▸ Tasks to perform:
1. From the article on the Nikola–GM partnership, reproduce the part that opens with the words containing "GM will engineer, validate, and" and closes with "Nikola Badger brand.", swapping "press announcement" for "news release".
2. According to the article on the Nikola–GM partnership, what percentage of Nikola does GM own under the deal?

▸ Text passage:

The Badger will have an estimated range of 300 miles as a BEV and 600 miles as an FCEV.  - Photo courtesy of Nikola.

The Badger will have an estimated range of 300 miles as a BEV and 600 miles as an FCEV. 

Photo courtesy of Nikola.

Nikola Corporation and General Motors today announced a strategic partnership in which GM gets a $2 billion equity stake in Nikola and 11% ownership in the hydrogen fuel cell electric vehicle (FCEV) startup.

GM will engineer, validate, and build the Nikola Badger for both the battery electric vehicle and fuel cell electric vehicle variants. As part of the agreement, Nikola will utilize General Motors’ Ultium battery system and Hydrotec fuel cell technology.

According to a press announcement, GM expects to receive in excess of $4 billion of benefits between the equity value of the shares, contract manufacturing of the Badger, supply contracts for batteries and fuel cells, and EV credits retained over the life of the contract. GM also gains the rights to be the exclusive supplier of fuel cells globally (outside of Europe) to Nikola for Class 7/8 trucks.

Nikola will be responsible for the sales and marketing for the Badger and will retain the Nikola Badger brand.

Nikola’s initial public offering in June saw the Phoenix-based company briefly surge to a valuation surpassing both Ford and Fiat Chrysler Automobiles (FCA). While Nikola announced the Badger will make its public debut in December at Nikola World 2020 in Arizona — and that Badger production would start in late 2022 — the company didn’t have a manufacturing partner. Until today.

▸ Data section:

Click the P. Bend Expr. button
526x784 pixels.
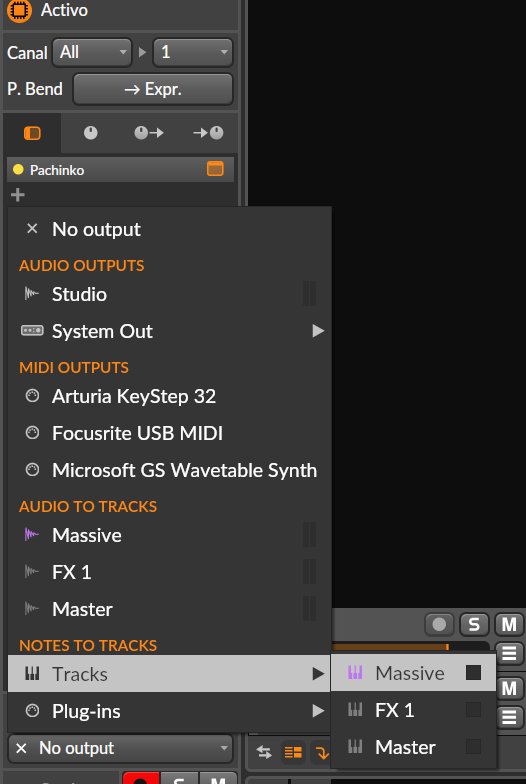click(x=153, y=90)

▸ Exercise results:
1.
GM will engineer, validate, and build the Nikola Badger for both the battery electric vehicle and fuel cell electric vehicle variants. As part of the agreement, Nikola will utilize General Motors’ Ultium battery system and Hydrotec fuel cell technology.

According to a news release, GM expects to receive in excess of $4 billion of benefits between the equity value of the shares, contract manufacturing of the Badger, supply contracts for batteries and fuel cells, and EV credits retained over the life of the contract. GM also gains the rights to be the exclusive supplier of fuel cells globally (outside of Europe) to Nikola for Class 7/8 trucks.

Nikola will be responsible for the sales and marketing for the Badger and will retain the Nikola Badger brand.

2. 11%